Look through the data for the string "computer". Copy every line where it is found.
*** Provided information Section Begins ***
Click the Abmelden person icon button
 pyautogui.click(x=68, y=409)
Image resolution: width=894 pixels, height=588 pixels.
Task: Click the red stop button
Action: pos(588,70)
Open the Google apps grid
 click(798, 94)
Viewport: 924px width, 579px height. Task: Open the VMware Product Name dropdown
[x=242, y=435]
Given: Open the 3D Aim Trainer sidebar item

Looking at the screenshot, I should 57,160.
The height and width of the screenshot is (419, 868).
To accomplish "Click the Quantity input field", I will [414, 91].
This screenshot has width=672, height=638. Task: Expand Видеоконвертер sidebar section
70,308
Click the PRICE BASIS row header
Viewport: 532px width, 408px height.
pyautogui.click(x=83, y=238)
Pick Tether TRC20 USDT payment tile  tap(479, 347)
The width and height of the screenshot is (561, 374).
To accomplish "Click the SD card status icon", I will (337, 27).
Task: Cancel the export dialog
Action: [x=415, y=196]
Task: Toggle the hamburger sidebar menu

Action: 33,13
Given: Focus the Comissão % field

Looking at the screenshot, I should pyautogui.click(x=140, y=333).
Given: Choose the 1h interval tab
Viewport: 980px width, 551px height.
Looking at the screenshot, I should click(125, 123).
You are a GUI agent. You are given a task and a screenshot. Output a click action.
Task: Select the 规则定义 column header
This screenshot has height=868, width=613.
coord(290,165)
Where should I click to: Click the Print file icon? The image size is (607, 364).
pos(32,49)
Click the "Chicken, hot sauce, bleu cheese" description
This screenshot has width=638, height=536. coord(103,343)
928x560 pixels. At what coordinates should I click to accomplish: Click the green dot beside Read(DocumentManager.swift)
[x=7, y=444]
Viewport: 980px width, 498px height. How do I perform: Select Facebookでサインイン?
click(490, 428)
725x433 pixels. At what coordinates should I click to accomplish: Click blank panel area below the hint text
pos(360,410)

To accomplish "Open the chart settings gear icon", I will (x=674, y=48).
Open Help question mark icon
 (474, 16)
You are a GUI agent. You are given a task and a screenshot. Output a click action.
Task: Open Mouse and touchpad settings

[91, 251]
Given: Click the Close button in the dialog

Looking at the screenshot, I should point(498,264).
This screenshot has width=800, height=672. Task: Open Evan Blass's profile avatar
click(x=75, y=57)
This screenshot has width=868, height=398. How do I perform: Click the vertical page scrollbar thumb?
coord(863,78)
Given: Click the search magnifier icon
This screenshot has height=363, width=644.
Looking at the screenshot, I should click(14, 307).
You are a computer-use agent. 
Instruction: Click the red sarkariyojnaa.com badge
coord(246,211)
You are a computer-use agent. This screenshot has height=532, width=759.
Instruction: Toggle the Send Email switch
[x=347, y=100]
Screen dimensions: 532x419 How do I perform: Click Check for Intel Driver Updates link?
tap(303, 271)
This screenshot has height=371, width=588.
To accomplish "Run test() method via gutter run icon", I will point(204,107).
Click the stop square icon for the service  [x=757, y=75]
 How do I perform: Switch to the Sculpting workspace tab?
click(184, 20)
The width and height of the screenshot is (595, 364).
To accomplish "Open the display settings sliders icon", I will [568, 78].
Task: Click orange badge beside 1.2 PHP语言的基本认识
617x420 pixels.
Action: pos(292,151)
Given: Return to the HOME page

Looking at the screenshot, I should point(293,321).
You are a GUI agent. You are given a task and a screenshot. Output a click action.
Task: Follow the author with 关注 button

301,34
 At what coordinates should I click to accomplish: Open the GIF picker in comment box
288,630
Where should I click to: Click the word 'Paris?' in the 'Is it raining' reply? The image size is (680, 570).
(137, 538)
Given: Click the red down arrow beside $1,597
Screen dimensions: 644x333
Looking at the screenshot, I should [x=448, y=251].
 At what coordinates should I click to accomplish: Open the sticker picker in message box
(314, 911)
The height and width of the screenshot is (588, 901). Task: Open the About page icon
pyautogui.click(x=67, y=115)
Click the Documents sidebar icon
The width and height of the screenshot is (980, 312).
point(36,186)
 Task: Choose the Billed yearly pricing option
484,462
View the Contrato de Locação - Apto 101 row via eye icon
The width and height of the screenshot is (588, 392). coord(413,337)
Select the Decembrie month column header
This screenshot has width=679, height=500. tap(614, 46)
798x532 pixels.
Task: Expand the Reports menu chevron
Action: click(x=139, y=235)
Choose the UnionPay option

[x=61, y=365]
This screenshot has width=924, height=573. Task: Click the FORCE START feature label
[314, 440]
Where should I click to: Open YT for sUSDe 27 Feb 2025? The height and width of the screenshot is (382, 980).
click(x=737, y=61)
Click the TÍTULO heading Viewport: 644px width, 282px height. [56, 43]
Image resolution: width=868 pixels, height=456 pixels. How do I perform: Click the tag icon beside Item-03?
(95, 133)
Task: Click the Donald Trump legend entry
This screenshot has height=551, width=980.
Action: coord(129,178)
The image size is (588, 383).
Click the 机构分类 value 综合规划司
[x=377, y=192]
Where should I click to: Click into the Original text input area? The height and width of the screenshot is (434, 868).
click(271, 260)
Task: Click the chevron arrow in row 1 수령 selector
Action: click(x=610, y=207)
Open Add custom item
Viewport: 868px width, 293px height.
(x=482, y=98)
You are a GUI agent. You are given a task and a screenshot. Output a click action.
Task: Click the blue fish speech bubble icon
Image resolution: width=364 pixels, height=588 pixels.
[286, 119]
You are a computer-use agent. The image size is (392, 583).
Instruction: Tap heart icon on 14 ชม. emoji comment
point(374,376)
*** Provided information Section Ends ***
• Task solution
You are a computer-use agent. 
You are a computer-use agent. This screenshot has height=532, width=759.
You are a computer-use agent. The image size is (392, 583).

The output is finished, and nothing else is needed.